**Problem requirements**: Output every line below exactly.

**Data for the task**:

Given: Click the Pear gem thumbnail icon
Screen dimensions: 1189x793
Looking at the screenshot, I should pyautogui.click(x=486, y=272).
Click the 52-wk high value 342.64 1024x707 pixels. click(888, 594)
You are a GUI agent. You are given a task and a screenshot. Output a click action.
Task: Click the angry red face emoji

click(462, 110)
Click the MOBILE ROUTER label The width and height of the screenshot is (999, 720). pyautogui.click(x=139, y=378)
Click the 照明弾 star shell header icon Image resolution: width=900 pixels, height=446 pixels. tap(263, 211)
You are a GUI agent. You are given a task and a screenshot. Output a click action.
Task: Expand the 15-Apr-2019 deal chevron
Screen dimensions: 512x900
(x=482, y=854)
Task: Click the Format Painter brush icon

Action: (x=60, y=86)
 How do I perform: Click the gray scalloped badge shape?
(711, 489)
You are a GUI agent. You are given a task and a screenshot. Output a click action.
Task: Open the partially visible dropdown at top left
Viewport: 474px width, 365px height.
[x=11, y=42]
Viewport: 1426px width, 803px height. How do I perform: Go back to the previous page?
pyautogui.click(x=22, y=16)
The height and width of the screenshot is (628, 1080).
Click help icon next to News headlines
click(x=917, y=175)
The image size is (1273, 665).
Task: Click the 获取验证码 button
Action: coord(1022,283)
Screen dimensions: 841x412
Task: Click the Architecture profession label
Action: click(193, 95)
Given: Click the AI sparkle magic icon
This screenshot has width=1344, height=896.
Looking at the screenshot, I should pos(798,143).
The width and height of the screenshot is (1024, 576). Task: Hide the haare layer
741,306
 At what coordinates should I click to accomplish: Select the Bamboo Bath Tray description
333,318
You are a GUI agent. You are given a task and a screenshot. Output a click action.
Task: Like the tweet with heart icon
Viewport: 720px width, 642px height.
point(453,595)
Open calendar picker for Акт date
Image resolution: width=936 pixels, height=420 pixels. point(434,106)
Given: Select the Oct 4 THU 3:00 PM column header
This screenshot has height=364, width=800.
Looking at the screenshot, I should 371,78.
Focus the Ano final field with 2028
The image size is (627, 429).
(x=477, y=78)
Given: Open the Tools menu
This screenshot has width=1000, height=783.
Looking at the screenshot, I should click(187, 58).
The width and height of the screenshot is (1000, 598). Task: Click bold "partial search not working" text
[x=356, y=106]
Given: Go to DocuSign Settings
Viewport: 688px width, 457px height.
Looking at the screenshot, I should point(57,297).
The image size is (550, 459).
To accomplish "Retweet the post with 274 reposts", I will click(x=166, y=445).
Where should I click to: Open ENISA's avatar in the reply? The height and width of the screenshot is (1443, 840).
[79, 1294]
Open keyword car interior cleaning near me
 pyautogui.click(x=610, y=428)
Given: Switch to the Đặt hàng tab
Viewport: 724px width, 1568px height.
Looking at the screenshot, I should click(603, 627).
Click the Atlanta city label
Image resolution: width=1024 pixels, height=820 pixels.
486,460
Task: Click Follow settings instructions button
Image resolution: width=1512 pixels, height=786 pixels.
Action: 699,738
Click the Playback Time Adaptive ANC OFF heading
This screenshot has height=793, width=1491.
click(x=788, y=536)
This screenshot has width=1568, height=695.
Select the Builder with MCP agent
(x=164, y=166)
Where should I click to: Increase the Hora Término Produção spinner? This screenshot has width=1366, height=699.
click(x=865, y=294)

**Finished task**:
Given: Click the Pear gem thumbnail icon
Screen dimensions: 1189x793
Looking at the screenshot, I should pyautogui.click(x=486, y=272).
Click the 52-wk high value 342.64 1024x707 pixels. click(888, 594)
You are a GUI agent. You are given a task and a screenshot. Output a click action.
Task: Click the angry red face emoji

click(462, 110)
Click the MOBILE ROUTER label The width and height of the screenshot is (999, 720). pyautogui.click(x=139, y=378)
Click the 照明弾 star shell header icon Image resolution: width=900 pixels, height=446 pixels. tap(263, 211)
You are a GUI agent. You are given a task and a screenshot. Output a click action.
Task: Expand the 15-Apr-2019 deal chevron
Screen dimensions: 512x900
(x=482, y=854)
Task: Click the Format Painter brush icon

Action: (x=60, y=86)
 How do I perform: Click the gray scalloped badge shape?
(711, 489)
You are a GUI agent. You are given a task and a screenshot. Output a click action.
Task: Open the partially visible dropdown at top left
Viewport: 474px width, 365px height.
[x=11, y=42]
Viewport: 1426px width, 803px height. How do I perform: Go back to the previous page?
pyautogui.click(x=22, y=16)
The height and width of the screenshot is (628, 1080).
Click help icon next to News headlines
click(x=917, y=175)
The image size is (1273, 665).
Task: Click the 获取验证码 button
Action: coord(1022,283)
Screen dimensions: 841x412
Task: Click the Architecture profession label
Action: click(193, 95)
Given: Click the AI sparkle magic icon
This screenshot has width=1344, height=896.
Looking at the screenshot, I should pos(798,143).
The width and height of the screenshot is (1024, 576). Task: Hide the haare layer
741,306
 At what coordinates should I click to accomplish: Select the Bamboo Bath Tray description
333,318
You are a GUI agent. You are given a task and a screenshot. Output a click action.
Task: Like the tweet with heart icon
Viewport: 720px width, 642px height.
point(453,595)
Open calendar picker for Акт date
Image resolution: width=936 pixels, height=420 pixels. point(434,106)
Given: Select the Oct 4 THU 3:00 PM column header
This screenshot has height=364, width=800.
Looking at the screenshot, I should 371,78.
Focus the Ano final field with 2028
The image size is (627, 429).
(x=477, y=78)
Given: Open the Tools menu
This screenshot has width=1000, height=783.
Looking at the screenshot, I should click(187, 58).
The width and height of the screenshot is (1000, 598). Task: Click bold "partial search not working" text
[x=356, y=106]
Given: Go to DocuSign Settings
Viewport: 688px width, 457px height.
Looking at the screenshot, I should point(57,297).
The image size is (550, 459).
To accomplish "Retweet the post with 274 reposts", I will click(x=166, y=445).
Where should I click to: Open ENISA's avatar in the reply? The height and width of the screenshot is (1443, 840).
[79, 1294]
Open keyword car interior cleaning near me
 pyautogui.click(x=610, y=428)
Given: Switch to the Đặt hàng tab
Viewport: 724px width, 1568px height.
Looking at the screenshot, I should click(603, 627).
Click the Atlanta city label
Image resolution: width=1024 pixels, height=820 pixels.
486,460
Task: Click Follow settings instructions button
Image resolution: width=1512 pixels, height=786 pixels.
Action: 699,738
Click the Playback Time Adaptive ANC OFF heading
This screenshot has height=793, width=1491.
click(x=788, y=536)
This screenshot has width=1568, height=695.
Select the Builder with MCP agent
(x=164, y=166)
Where should I click to: Increase the Hora Término Produção spinner? This screenshot has width=1366, height=699.
click(x=865, y=294)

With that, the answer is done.